PolyCoDif : a method for semantic patches of multiple programming languages based on continuously captured changes

Abstract

Modern tools for developing software have added a plethora of capabilities to support software engineers in their daily work. These tools do not only provide simple features based on the words in a file, but parse and understand the code, and extract the underlying structure. Especially operations for refactoring have become more and more sophisticated. It is possible with a couple of clicks to change the signature of methods, move classes, extract variables, and structurally search and replace code snippets. These advances in writing new code and adapting existing code have been a major advantage for developers. While integrated development environments and editors like IntelliJ IDEA can perform more and more operations based on the structure of the source code, tools for reviewing code are still stuck with the textual representation of the code. The difference between two versions of the source code is calculated line by line, word by word, character by character without any regard for the semantic meaning and tree-like structure of source code. Diff algorithms which work on the abstract syntax trees can, for example, mark changes in the code which have no effect on the runtime behavior of the program. If, for example, a programmer changes the formatting of the code, this will result in many detected changes when using classic text-based algorithms. Semantic diff algorithms could hide these changes so that a reviewer can focus on semantically relevant changes.

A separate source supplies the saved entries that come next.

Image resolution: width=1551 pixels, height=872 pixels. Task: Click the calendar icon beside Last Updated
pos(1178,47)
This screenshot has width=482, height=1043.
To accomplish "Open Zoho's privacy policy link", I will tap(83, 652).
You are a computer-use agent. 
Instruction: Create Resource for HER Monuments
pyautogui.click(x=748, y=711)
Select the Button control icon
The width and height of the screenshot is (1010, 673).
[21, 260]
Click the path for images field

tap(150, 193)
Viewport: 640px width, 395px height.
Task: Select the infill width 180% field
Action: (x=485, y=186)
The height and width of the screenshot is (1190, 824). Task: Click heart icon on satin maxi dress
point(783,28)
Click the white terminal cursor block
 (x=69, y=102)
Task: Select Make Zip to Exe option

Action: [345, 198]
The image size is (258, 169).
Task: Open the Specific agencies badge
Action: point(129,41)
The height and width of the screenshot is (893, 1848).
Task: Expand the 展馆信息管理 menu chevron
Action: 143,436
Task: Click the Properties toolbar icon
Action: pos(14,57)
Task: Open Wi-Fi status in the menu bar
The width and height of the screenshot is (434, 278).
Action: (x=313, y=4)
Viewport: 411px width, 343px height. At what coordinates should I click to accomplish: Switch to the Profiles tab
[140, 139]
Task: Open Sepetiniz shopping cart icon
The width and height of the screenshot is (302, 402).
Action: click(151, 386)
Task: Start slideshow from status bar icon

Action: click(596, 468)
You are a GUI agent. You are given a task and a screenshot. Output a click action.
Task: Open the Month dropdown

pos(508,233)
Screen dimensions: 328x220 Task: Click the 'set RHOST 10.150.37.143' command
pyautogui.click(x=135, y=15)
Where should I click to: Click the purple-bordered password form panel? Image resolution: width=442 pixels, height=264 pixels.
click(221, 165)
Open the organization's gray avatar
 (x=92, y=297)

The goal of this thesis is to take existing algorithms for calculating the difference between two versions of source code in a tree structure and extend them to work with multiple programming languages. Current Version Control Systems are tracking the changes only on actions of software engineers to track change between certain points in the history. This results in a loss of information between these points in time. To remedy that, the semantic diff algorithms are combined with approaches to continuously track changes of source code without relying on the developer to record fixed points in time with explicit commits. A qualitative user study tests the usefulness of the resulting prototype, where developers try to answer questions about source code in four different scenarios. The usability of the tool is judged by the participants of the user study based on the System Usability Scale and reached an overall value of 73,75.